Currency strength and harvest effects

Governor Denny Kalyalya pointed to gains in the kwacha and a favourable agricultural backdrop as key drivers of the improved outlook. Speaking after the decision, he said the stronger currency and better food supply dynamics were helping to ease price pressures, particularly on imported and staple goods.

The kwacha has strengthened materially in recent months, gaining about 4% against the dollar in the fourth quarter of last year and a further 14% so far this year. Kalyalya said the rally was supported by improved foreign-exchange inflows, especially from the mining sector, where dollar supply rose to about $759 million in the fourth quarter from $637 million in the previous three months.

BoZ forecasts show inflation averaging 6.9% in 2026, down from a 7.6% forecast at the November meeting, before easing further to around 6.3% in 2027. 

The bank said risks to the outlook remain tilted to the downside, citing favourable weather conditions, supportive external sector developments and continued macroeconomic stability.

Debt overhang still in focus

Despite the improving inflation picture, Zambia continues to operate against the backdrop of a protracted debt restructuring. Inflation has remained above the central bank’s target range since 2019 as the copper-rich economy worked through a sovereign debt crisis.

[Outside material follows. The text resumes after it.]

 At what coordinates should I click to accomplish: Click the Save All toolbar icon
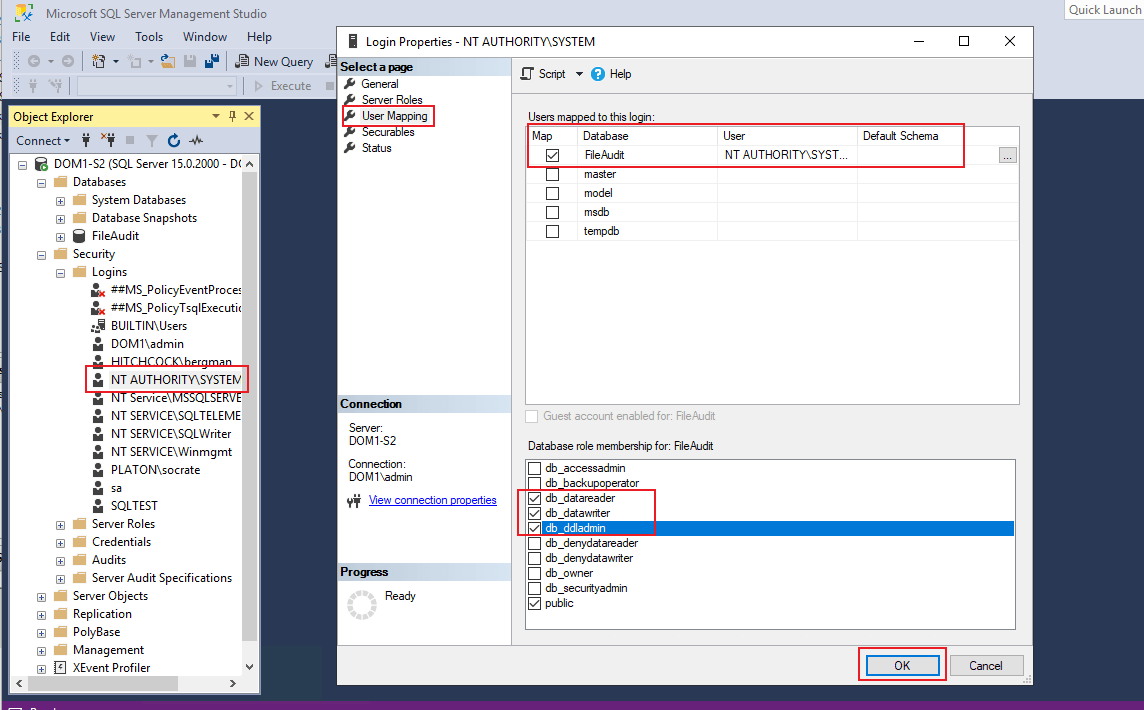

Earlier on Wednesday, Zambia’s secretary to the Treasury told Reuters that the government had formally requested a new International Monetary Fund programme and was hoping to reach a staff-level agreement by May, a development closely watched by investors.

Uneven regional trend

Zambia’s easing cycle places it alongside a growing number of African central banks that have begun to cut rates in 2026 as inflation cools further. 

Ghana recently reduced borrowing costs to a four-year low after inflation slipped below the lower bound of its target range, while Kenya’s central bank on Tuesday cut its benchmark rate by 25 basis points to 8.75%, citing well-contained inflation.

Elsewhere, policymakers have adopted a more cautious stance. Uganda held its policy rate at 9.75% this week, while Tanzania kept its benchmark unchanged at 5.75% last month, prioritising growth amid stable inflation. South Africa has also remained on hold as it assesses price and external risks.

BoZ said future policy decisions would continue to be guided by inflation outcomes, forecasts and financial stability considerations. The next Monetary Policy Committee meeting is scheduled for May 11–12, when officials will reassess the pace of easing as inflation moves closer to target.